---------- INFORMATION SUPPLIED

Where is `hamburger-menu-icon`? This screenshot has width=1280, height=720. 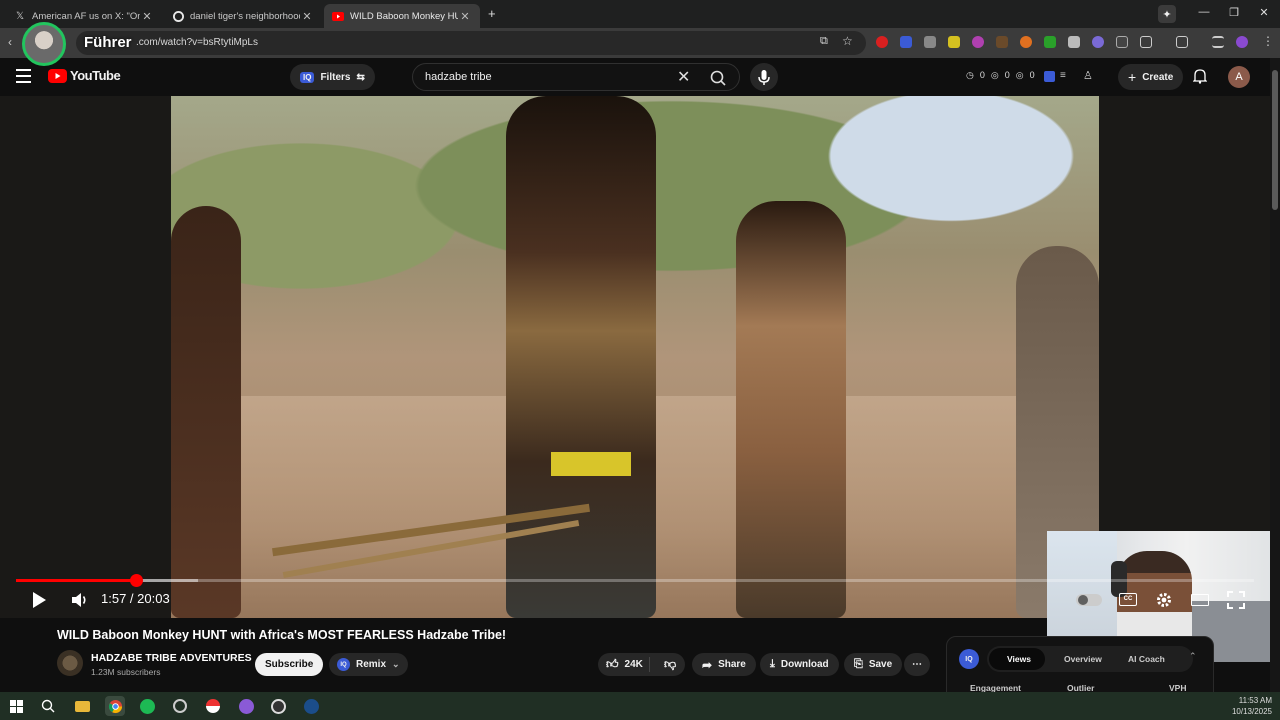
hamburger-menu-icon is located at coordinates (24, 76).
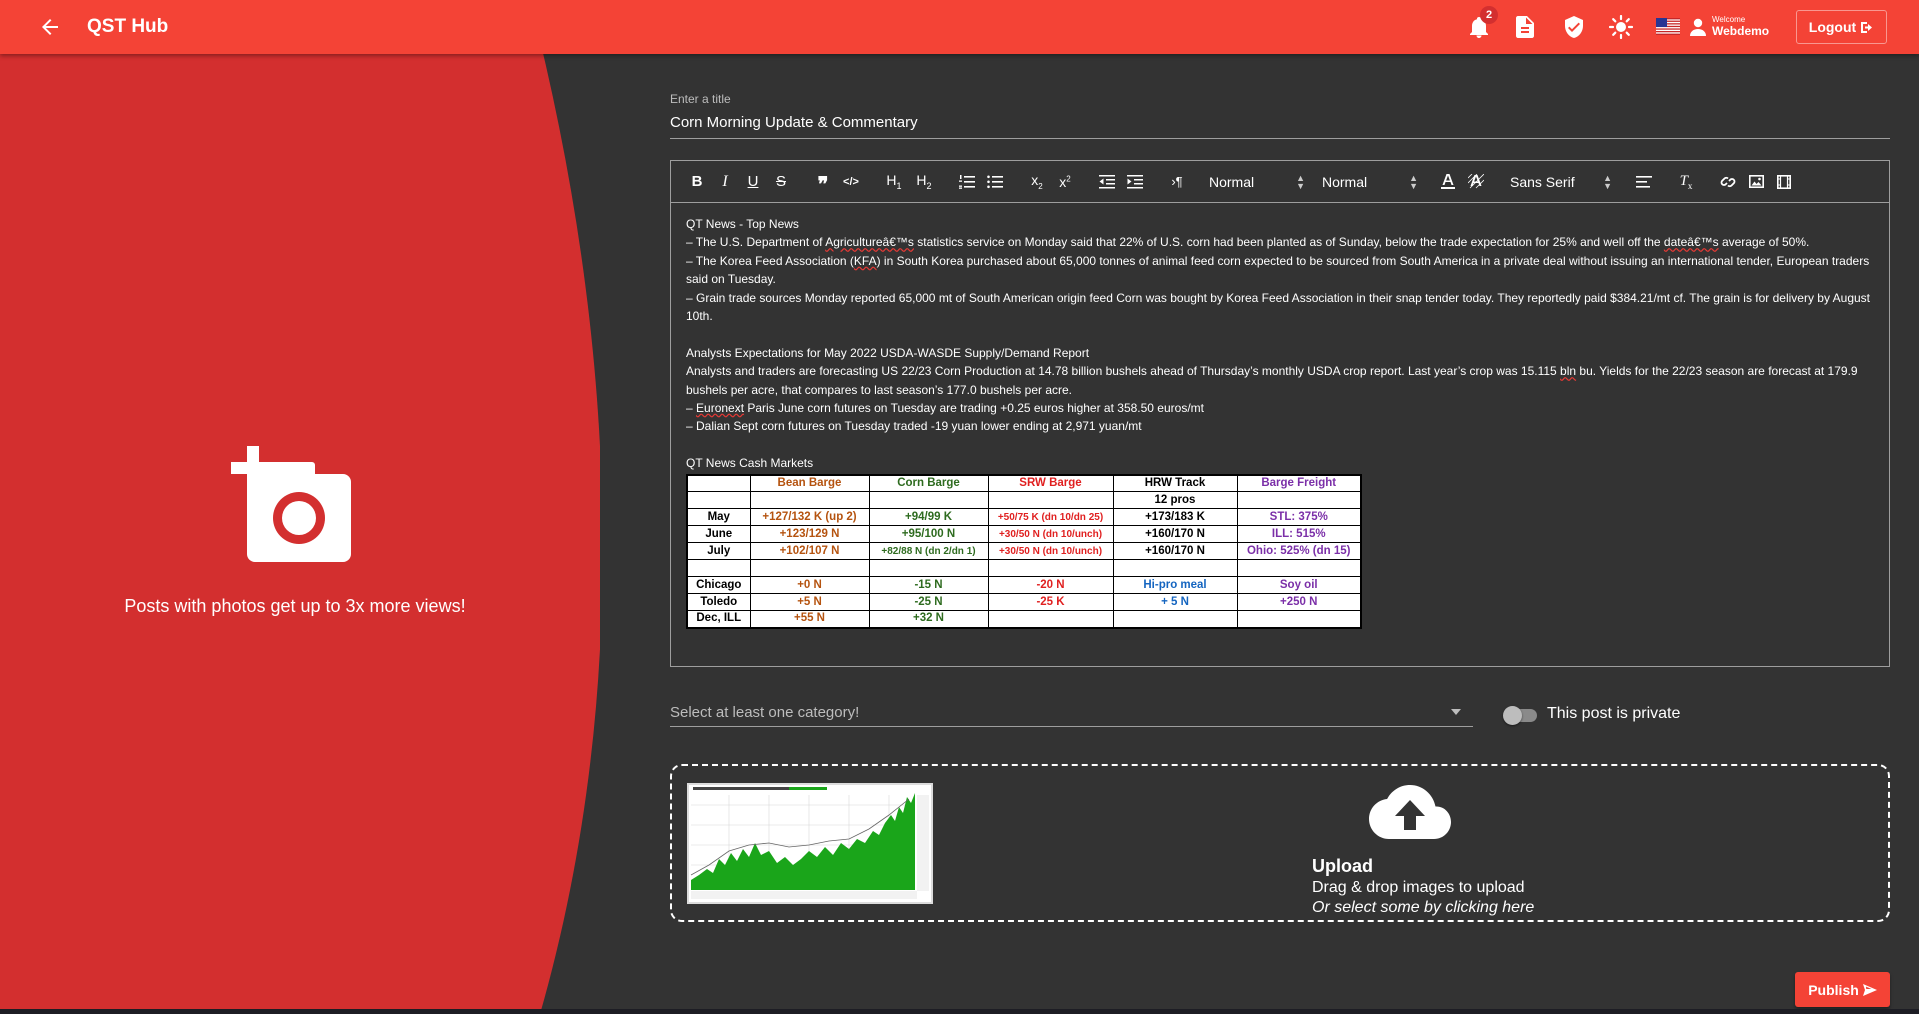 This screenshot has height=1014, width=1919. What do you see at coordinates (1050, 534) in the screenshot?
I see `table-cell: +30/50 N (dn 10/unch)` at bounding box center [1050, 534].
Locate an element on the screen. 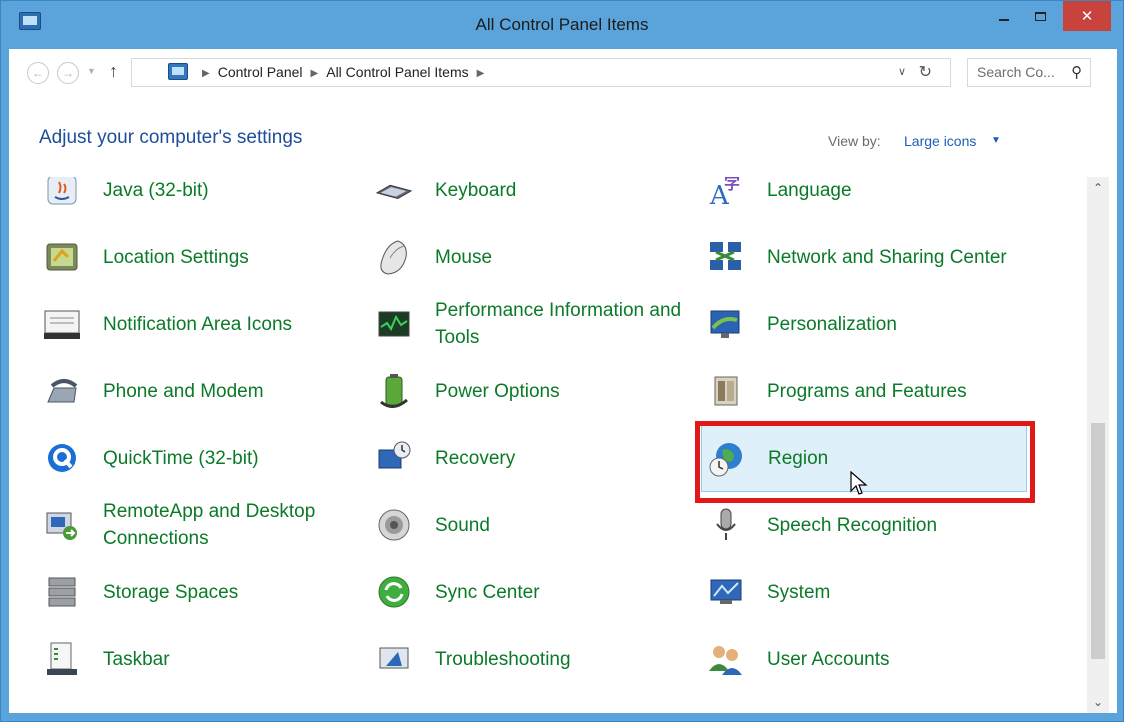 The image size is (1124, 722). item-label: Network and Sharing Center is located at coordinates (897, 257).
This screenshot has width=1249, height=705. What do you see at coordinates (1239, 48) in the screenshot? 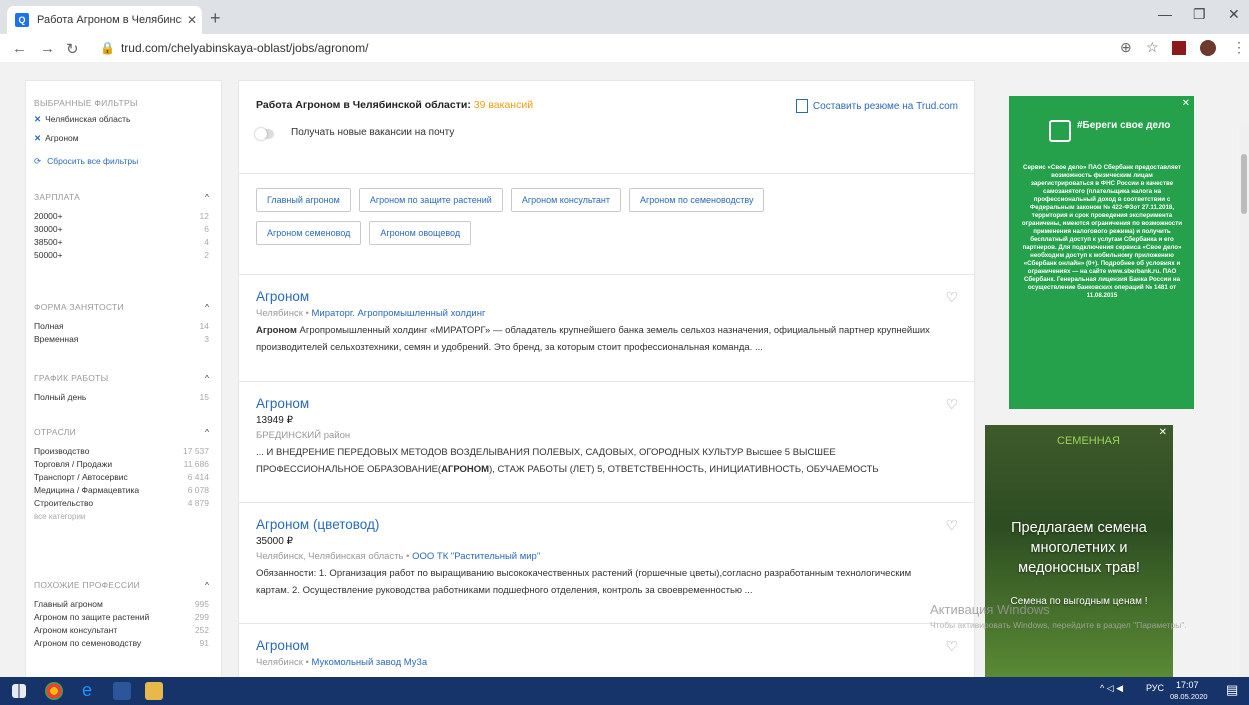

--------------------

- [EXERCISE PROMPT] Starting at the beginning of the records and ending at the line that contains "This screenshot has height=1014, width=1919.", output those lines as a Markdown table with the columns Row and Line, skipping blank lines and leaving out the pictures.

- [WRITTEN REPLY]
| Row | Line |
|---|---|
| 1 | Where is `hamburger-menu-icon`? This screenshot has width=1280, height=720.  |
| 2 | hamburger-menu-icon is located at coordinates (24, 76). |
| 3 |  This screenshot has height=1014, width=1919. What do you see at coordinates (1050, 534) in the screenshot? |